### Work item
Lay out the lines as a numbered list, from the line with "In order to click on slot-duration-addon" up to and including the line with "The image size", leaving out any blank lines.

::: Dataset :::

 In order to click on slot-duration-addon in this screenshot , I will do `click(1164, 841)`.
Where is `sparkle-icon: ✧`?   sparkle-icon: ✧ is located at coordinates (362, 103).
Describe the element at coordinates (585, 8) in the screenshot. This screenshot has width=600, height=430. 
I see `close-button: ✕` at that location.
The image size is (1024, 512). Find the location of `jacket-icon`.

:::
::: Dataset :::

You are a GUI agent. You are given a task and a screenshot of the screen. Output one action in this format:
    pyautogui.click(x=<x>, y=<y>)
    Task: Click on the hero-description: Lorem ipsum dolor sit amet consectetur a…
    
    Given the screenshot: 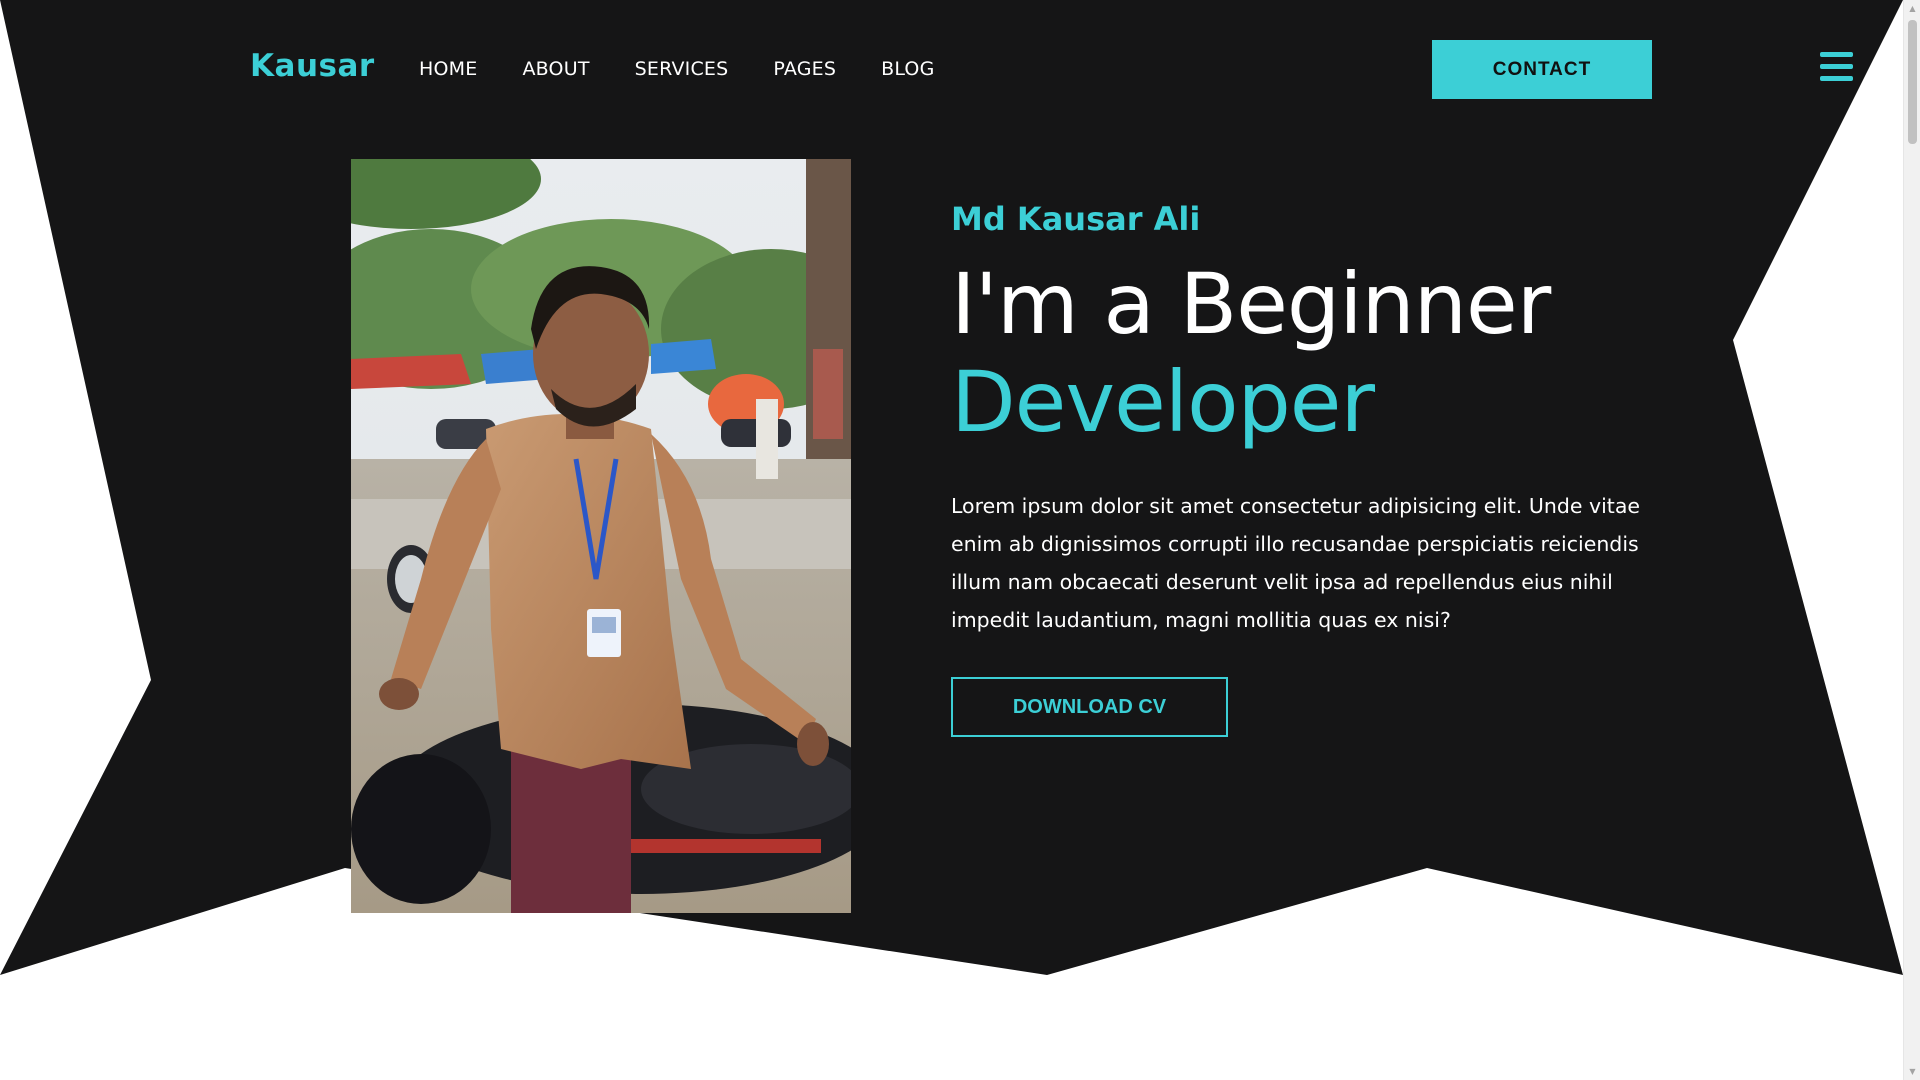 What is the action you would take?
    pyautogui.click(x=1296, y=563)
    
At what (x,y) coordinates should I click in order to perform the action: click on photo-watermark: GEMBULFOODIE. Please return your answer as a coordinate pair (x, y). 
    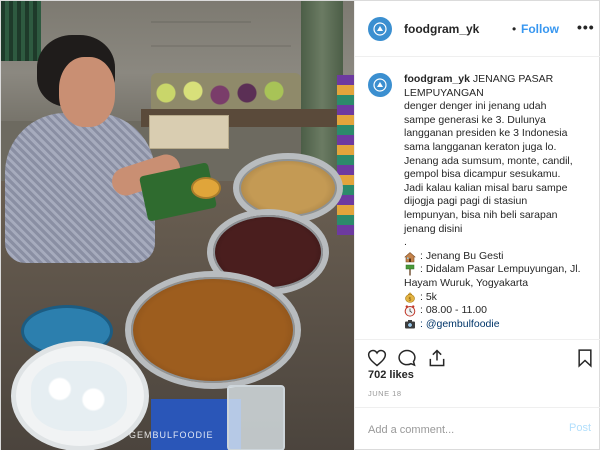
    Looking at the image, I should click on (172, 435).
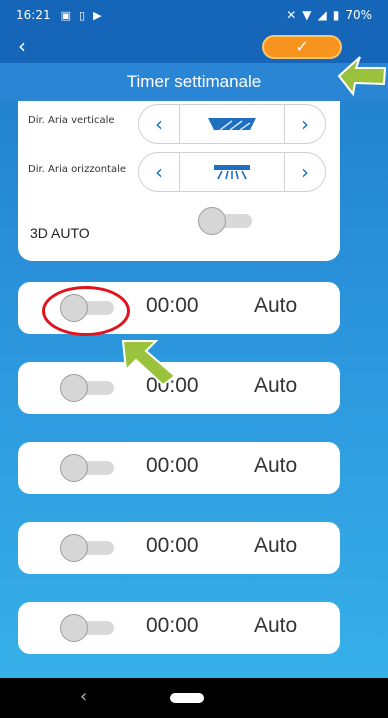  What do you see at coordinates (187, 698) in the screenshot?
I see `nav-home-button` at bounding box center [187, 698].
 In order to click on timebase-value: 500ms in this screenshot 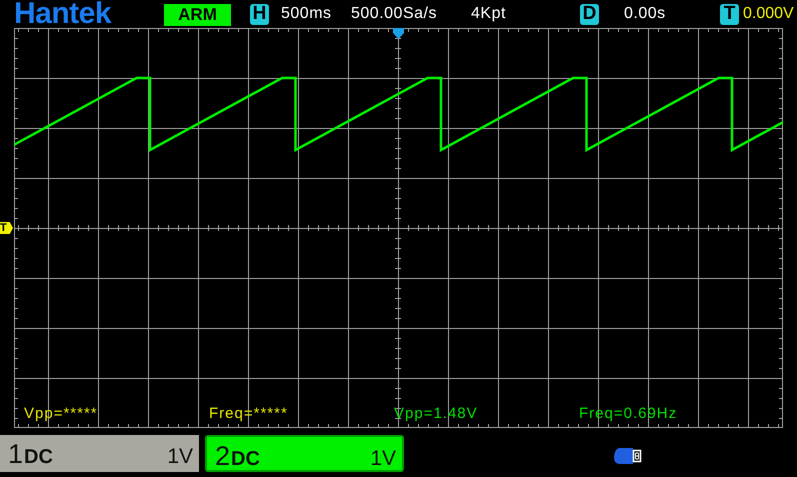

:::
::: Dataset :::

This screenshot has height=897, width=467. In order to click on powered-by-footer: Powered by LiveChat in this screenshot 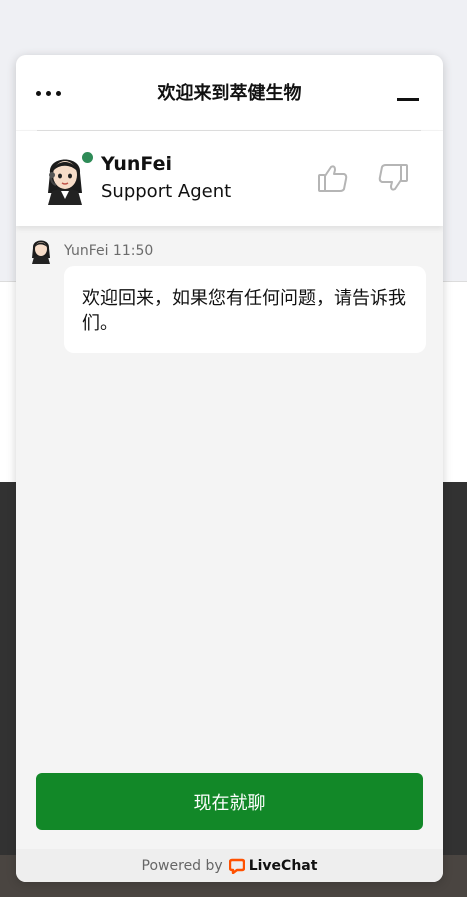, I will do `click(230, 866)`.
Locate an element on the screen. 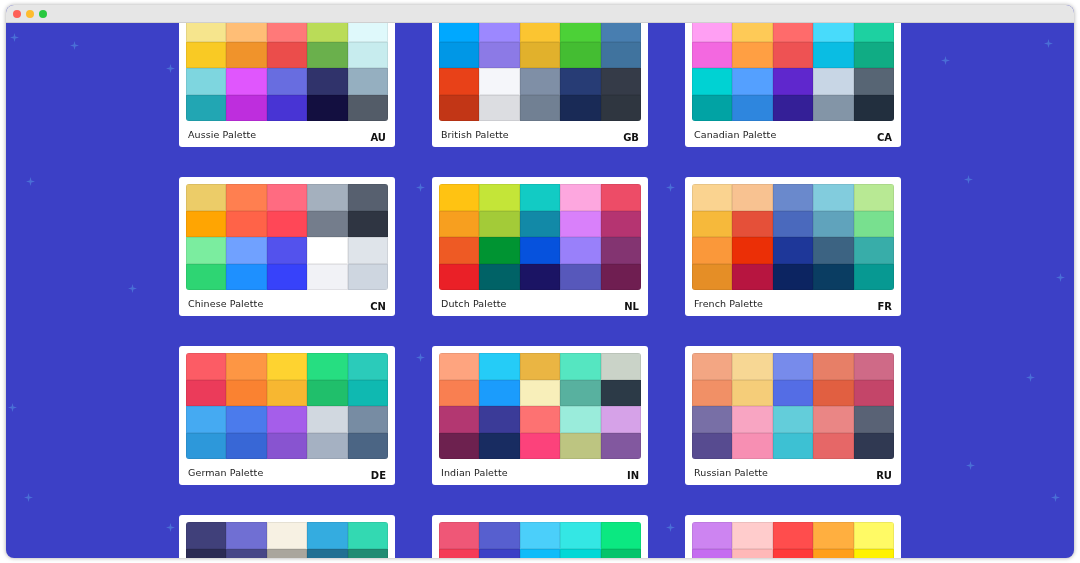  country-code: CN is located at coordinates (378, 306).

:::

### Answer to the problem
1.  In order to click on slot-duration-addon in this screenshot , I will do `click(1164, 841)`.
2. Where is `sparkle-icon: ✧`?   sparkle-icon: ✧ is located at coordinates (362, 103).
3. Describe the element at coordinates (585, 8) in the screenshot. This screenshot has width=600, height=430. 
4. I see `close-button: ✕` at that location.
5. The image size is (1024, 512). Find the location of `jacket-icon`.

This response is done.